Mes chats portent divers surnoms, en fonction des facéties du jour. Telle, Hermione, ayant miaulé toute la nuit, est aussitôt renommée Mimi Geignarde (réf. Harry Potter pour les non lecteurs de l’oeuvre), Harry27 un jour qu’une pastille avec ce numéro se soit collée sous la patte du félin concerné, HarrycotNoir peut évoluer en HarrygrosNoir en période d’hibernation.

De même, mon père porte divers surnoms lors de nos séjours à Cambrousse sur Mer. Ayant déjà connu Spampy pour sa tendance à polluer nos boîtes mail, il porte aujourd’hui le doux sobriquet de Papy Pomme.

Deux chevaux l’attendent tous les jours dans le champ derrière sa maison pour la distribution de pain et pommes. Il faut les voir le guetter tandis que mon père ramasse les fruits tombés de l’arbre, une lueur gourmande dans les yeux, on les entendrait presque crier « Hé dépêche-toi, Papy Pomme ! » Et je crois bien que mon père, bien qu’il prétende que le grand dadais soit complètement fou, n’aime rien tant que leur porter ses fruits en douce.

Qu’ils en profitent, ces grands dadais, de Papy Pomme ! Ils ont la chance de ne pas connaître le côté obscur du bonhomme, surarmé, adepte de justice personnelle, le Dirty Harry de la Loire Atlantique.

Maraboudficelle

Ce matin tout juste, un jeune garçon trottinait devant moi, de cette manière très particulière. Tap tap sur une jambe, puis tap tap sur l’autre, une démarche toute sautillante propre à l’enfance. En le voyant, aussitôt l’envie de faire de même me prit. Quel dommage qu’on y renonce une fois adulte. On se sent capable de chanter quand on déambule ainsi. Si on conseillait cette thérapie à bien des aigris, des déprimés, des coléreux, je suis sûre que le monde tournerait mieux. Il en serait plus bondissant.

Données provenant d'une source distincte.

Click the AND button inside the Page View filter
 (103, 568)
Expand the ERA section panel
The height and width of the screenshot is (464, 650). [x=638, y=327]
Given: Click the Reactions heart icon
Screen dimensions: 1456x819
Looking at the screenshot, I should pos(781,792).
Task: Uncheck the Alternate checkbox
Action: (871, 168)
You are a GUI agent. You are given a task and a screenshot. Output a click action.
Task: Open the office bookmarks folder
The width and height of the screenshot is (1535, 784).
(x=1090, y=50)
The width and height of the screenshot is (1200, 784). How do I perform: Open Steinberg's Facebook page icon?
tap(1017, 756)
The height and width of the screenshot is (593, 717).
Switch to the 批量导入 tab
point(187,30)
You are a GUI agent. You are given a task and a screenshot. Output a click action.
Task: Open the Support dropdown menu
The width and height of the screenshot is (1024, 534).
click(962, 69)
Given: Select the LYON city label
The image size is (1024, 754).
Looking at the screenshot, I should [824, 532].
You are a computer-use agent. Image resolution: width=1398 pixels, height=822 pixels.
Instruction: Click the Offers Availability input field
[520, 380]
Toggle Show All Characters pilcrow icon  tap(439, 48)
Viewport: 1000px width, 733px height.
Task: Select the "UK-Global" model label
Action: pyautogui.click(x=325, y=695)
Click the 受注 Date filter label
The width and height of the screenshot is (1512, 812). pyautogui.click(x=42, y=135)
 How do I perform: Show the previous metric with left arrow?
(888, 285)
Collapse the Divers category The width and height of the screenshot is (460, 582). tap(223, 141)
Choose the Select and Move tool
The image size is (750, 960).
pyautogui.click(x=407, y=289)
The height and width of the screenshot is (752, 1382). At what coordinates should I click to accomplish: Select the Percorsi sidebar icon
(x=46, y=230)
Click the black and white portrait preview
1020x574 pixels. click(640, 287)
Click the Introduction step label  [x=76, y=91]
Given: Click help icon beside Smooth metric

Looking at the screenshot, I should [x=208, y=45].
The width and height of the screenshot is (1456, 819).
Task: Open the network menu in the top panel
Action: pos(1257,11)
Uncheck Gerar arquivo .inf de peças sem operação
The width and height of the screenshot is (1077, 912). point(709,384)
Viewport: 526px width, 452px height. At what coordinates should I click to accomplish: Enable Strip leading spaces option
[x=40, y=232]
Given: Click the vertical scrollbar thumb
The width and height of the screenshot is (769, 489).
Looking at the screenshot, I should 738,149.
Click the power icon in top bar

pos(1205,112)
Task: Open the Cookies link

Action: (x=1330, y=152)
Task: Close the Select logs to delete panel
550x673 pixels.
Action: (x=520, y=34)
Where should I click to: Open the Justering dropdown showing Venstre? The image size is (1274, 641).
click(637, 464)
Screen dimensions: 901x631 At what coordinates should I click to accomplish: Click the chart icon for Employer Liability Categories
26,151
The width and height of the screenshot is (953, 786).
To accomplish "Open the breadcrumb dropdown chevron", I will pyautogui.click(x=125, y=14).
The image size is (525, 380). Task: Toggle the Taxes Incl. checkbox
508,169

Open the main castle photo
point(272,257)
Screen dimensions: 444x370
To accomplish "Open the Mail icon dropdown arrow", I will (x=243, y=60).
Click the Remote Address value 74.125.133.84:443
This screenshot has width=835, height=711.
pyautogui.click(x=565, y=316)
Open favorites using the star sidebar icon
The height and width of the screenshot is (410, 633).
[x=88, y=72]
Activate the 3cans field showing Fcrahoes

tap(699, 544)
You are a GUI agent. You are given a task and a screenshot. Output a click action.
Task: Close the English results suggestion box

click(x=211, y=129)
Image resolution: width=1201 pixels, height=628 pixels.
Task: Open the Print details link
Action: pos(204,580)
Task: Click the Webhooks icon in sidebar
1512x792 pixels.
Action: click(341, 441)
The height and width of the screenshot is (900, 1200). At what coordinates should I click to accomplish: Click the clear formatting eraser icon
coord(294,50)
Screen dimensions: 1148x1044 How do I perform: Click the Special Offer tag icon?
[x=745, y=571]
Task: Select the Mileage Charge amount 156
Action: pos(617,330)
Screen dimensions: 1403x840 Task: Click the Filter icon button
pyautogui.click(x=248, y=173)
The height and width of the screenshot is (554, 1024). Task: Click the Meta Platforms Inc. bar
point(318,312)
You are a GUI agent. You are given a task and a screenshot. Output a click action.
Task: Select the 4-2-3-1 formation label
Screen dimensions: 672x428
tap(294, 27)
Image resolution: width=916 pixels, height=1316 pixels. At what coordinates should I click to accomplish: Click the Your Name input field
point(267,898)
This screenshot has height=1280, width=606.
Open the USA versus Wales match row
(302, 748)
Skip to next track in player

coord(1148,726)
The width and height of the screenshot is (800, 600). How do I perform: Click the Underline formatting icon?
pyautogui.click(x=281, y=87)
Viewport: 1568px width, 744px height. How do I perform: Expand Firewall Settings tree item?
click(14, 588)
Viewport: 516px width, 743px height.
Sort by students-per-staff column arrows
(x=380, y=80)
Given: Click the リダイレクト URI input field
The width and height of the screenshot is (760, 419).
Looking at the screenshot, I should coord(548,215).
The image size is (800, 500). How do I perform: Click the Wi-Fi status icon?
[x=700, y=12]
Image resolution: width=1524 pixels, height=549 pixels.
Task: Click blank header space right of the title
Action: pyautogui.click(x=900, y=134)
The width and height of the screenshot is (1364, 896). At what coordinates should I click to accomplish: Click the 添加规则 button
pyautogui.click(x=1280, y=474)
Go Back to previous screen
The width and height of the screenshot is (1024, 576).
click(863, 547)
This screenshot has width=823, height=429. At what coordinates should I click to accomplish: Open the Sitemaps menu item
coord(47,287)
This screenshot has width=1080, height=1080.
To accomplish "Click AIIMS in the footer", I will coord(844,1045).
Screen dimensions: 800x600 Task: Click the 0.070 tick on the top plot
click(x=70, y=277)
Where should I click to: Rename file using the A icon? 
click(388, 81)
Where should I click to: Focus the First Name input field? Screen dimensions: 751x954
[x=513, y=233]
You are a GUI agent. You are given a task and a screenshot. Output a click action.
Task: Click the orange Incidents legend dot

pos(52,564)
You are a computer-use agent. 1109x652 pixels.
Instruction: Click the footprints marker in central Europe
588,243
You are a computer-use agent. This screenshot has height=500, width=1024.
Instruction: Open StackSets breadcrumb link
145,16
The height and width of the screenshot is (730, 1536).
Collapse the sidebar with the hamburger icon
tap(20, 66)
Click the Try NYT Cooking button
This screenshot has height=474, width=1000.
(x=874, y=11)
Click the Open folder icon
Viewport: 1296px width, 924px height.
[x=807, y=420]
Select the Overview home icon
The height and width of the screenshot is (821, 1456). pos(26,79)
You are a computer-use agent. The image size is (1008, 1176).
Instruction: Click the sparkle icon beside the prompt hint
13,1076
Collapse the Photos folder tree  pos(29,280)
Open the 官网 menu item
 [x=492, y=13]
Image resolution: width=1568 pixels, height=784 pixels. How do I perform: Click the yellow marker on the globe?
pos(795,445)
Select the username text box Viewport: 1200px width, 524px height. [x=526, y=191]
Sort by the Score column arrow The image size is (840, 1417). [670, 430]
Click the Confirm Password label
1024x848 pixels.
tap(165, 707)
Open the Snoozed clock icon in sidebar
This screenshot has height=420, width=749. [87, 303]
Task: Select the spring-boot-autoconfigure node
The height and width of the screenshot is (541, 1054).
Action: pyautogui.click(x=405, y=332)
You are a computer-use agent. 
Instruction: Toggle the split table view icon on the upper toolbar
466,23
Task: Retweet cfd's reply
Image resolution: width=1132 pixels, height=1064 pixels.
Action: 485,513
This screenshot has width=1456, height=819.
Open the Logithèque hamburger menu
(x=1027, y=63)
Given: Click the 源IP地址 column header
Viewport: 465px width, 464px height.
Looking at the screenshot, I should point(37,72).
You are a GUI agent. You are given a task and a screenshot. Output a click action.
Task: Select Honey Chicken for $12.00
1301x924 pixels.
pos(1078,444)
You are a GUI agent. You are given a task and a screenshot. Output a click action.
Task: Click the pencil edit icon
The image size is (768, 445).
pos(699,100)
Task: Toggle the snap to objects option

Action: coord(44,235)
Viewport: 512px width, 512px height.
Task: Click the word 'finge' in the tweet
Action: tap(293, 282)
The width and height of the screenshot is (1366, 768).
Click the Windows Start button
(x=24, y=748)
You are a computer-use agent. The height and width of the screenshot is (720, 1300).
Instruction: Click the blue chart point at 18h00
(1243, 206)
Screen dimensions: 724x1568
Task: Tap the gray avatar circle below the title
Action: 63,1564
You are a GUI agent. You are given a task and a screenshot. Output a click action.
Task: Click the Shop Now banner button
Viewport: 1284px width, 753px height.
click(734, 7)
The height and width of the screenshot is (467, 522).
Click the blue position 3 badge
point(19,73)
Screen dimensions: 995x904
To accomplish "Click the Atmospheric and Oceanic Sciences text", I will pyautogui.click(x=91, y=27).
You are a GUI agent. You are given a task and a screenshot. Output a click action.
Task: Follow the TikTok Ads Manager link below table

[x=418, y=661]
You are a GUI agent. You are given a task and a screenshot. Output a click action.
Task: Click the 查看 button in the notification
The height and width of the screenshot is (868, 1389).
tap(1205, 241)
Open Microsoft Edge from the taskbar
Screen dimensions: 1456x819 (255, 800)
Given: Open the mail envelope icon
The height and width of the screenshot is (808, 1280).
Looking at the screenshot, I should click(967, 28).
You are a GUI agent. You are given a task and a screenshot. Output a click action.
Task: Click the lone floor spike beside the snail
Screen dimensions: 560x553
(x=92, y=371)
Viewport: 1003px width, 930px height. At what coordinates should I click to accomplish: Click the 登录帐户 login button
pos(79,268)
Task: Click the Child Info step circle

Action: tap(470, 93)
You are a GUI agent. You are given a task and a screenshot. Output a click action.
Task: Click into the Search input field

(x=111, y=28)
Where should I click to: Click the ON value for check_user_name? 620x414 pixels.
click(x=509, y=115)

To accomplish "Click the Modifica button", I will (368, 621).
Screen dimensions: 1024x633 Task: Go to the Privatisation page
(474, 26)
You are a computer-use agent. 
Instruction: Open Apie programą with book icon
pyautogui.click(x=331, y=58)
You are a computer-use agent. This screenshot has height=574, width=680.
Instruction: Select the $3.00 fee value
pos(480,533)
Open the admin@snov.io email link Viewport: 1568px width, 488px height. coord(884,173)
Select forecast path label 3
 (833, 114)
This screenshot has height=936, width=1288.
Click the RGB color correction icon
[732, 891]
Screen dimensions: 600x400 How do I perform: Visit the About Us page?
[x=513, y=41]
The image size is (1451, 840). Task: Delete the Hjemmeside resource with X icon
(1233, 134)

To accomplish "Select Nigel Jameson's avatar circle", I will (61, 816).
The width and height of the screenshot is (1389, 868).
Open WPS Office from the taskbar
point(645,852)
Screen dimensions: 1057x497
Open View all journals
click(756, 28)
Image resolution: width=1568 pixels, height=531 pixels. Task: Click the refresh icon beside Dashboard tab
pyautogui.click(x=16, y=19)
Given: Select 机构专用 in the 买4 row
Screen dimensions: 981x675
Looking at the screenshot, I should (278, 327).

D’ailleurs,tout de suite je vais beaucoup mieux alors qu’hier j’avais le moral en berne. Quelqu’un m’a glissé autour du poignet un bracelet VIP. Ce fut une expérience cuisante. la violence des salons littéraires parfois…Bon, je préfère enterrer cette humiliation.

Je préfère dire à Philippe que j’ai bien reçu sa délicieuse carte postale du Portugal. Philippe, tu sais y faire, tu sais que j’adore les récits de vacances, surtout quand ils sont bien tournés. Je n’ai pas oublié les collections de coquillages, tu fais bien de me le rappeler, mais tu sais, Stockholm ne se prêtait pas à cette collection-là et tu vois bien pourquoi. Quant à la collection de feuilles, elle est commencé depuis quelques semaines.

Airbnb in the sky

Notre astronaute Thomas Pesquet s’est envolé en Soyouz avec quelques collègues pour rejoindre la station ISS. J’apprends qu’il va prendre le relais d’une équipe déjà en place, qui gagne ainsi le droit de rejoindre ses pénates, et que la station est ainsi habitée continuellement par divers locataires. Mais que se passe-t-il quand on arrive sur place, si jamais ceux qui quittent le navire ont laissé un bazar sans nom et n’ont rien nettoyé ? Ce n’est pas parce qu’on a passé tous les tests d’apesanteur haut la main qu’on est une fée du logis. Hé, Youri, tu t’en vas où, là, t’as pas l’impression d’avoir oublié de faire quelque chose ?

Cambrousse sur mer

L’inégalité entre les villes et la campagne n’est jamais aussi criante qu’avec la fracture internet.Autour de chez mes parents, des kilomètres à la ronde, pas un seul pokéstop.